Sayangnya, kurangnya pendidikan tentang keterampilan penolakan, atau sebagian besar aspek kesehatan seksual lainnya, yang saya temui dalam penelitian saya tidaklah mengejutkan: hanya 30 negara bagian dan District of Columbia Sekolah negeri memerlukan Untuk mengajarkan pendidikan seksual. Tujuh belas negara bagian hanya mengajarkan pendidikan pantangan, dan lebih dari separuh negara bagian mewajibkan sekolah untuk menekankan pantangan. Masa Depan Pendidikan Seks Tidak Terlihat Cerah: Pemerintahan Trump yang Pertama Dipromosikan Pendidikan yang hanya bersifat pantangan, sebuah dorongan yang mungkin akan muncul kembali pada masa jabatan kedua Trump.

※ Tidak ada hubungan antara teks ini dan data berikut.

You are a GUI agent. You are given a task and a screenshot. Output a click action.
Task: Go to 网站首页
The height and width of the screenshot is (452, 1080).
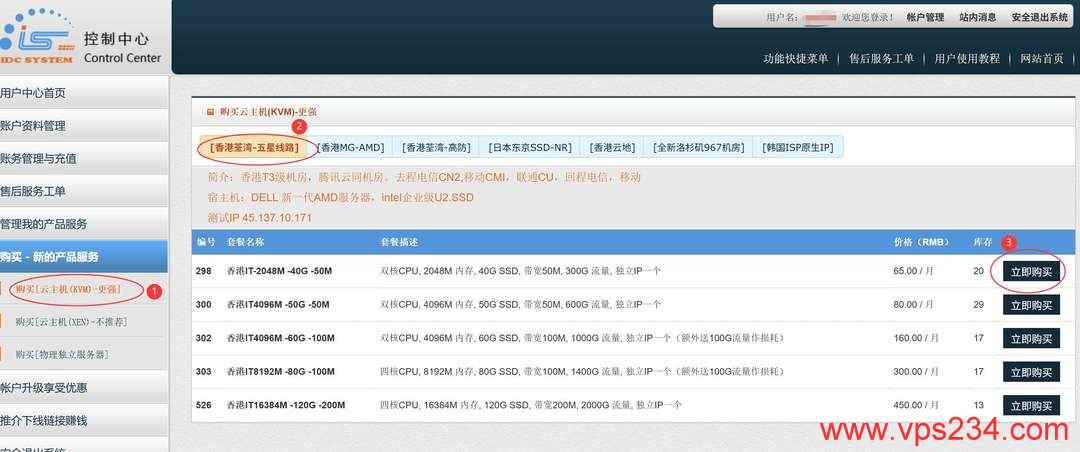click(1042, 58)
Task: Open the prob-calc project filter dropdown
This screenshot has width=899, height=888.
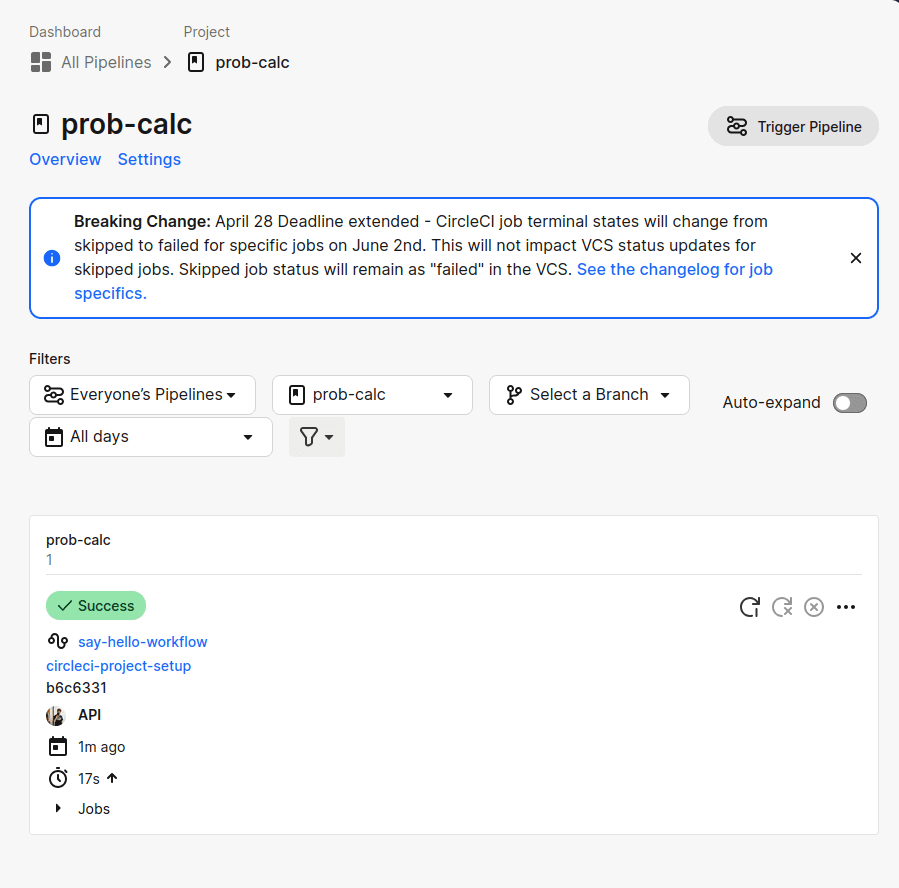Action: (x=372, y=395)
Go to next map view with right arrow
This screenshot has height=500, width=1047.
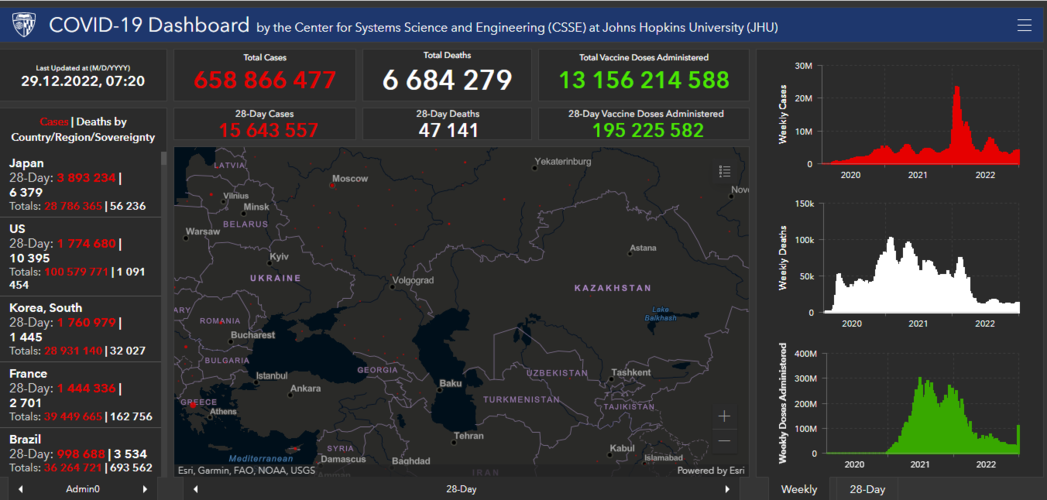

Pendidikan tinggi tidak selalu menutup kesenjangan tersebut. Seorang wanita yang saya wawancarai mengingat bagaimana pelatihan pencegahan yang diwajibkan di kampusnya berlangsung selama 10 menit dan hanya berfokus pada persetujuan. Korban selamat lainnya mengatakan kepada saya bahwa video pendidikan pencegahan yang diminta gurunya untuk ditonton menunjukkan “semua orang ini…semua [the actors in the video] Warnanya putih. Mereka semua berjenis kelamin berbeda. Dan [they] Mereka berbicara dengan cara yang berasumsi bahwa semua orang sama seperti mereka. Artikel itu tidak relevan baginya.

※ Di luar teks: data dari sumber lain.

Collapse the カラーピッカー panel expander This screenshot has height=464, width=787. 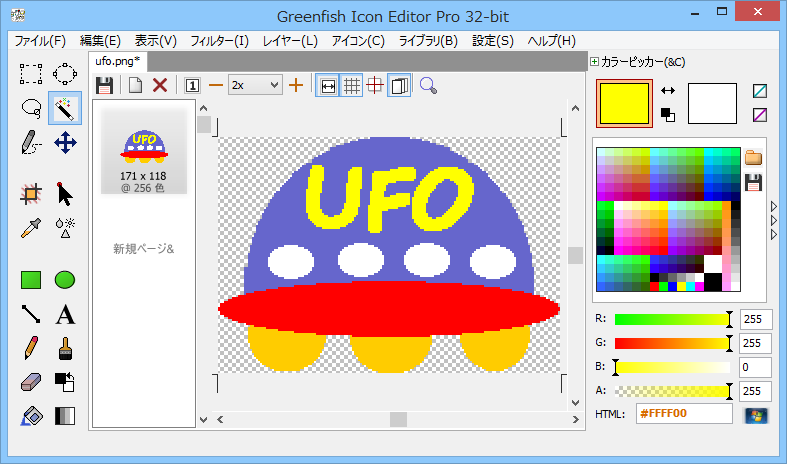click(595, 62)
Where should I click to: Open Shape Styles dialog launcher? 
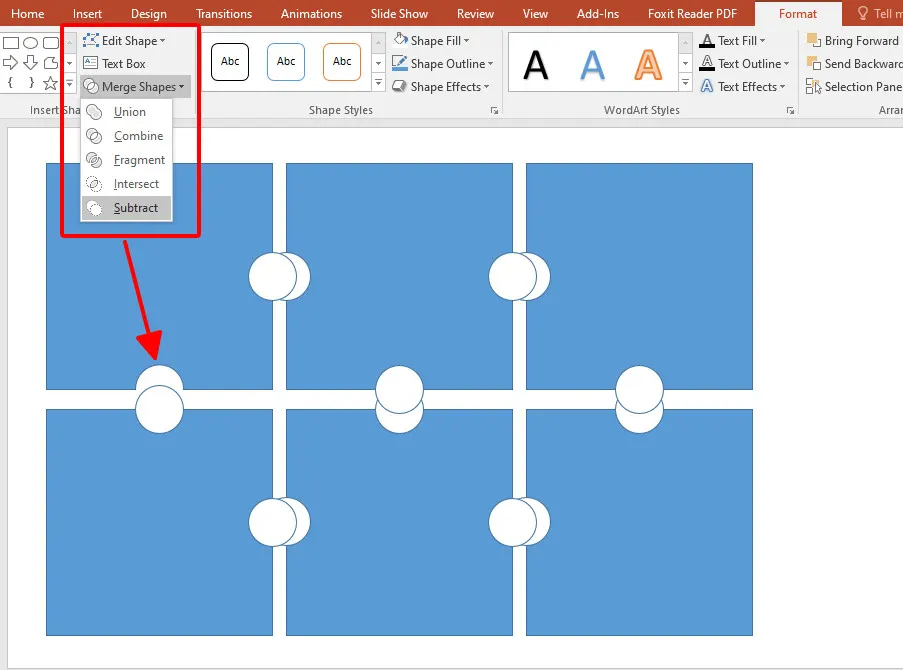(494, 111)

Pelajaran yang saya dapat dari pembicaraan dengan perempuan penyintas kulit berwarna dapat bermanfaat bagi semua siswa dan institusi: Cara paling efektif untuk mencegah kekerasan seksual adalah dengan mendidik generasi muda sejak dini tentang seks yang aman dan sehat serta memperhitungkan identitas dalam pendidikan inklusif ini.
Jessica C. Harris adalah profesor pendidikan tinggi dan perubahan organisasi di UCLA dan penulis buku tersebut “Dengarkan cerita kami: kekerasan seksual di kampus, interseksionalitas, dan cara membangun universitas yang lebih baik“, dari itu kamuKaryanya diadaptasi.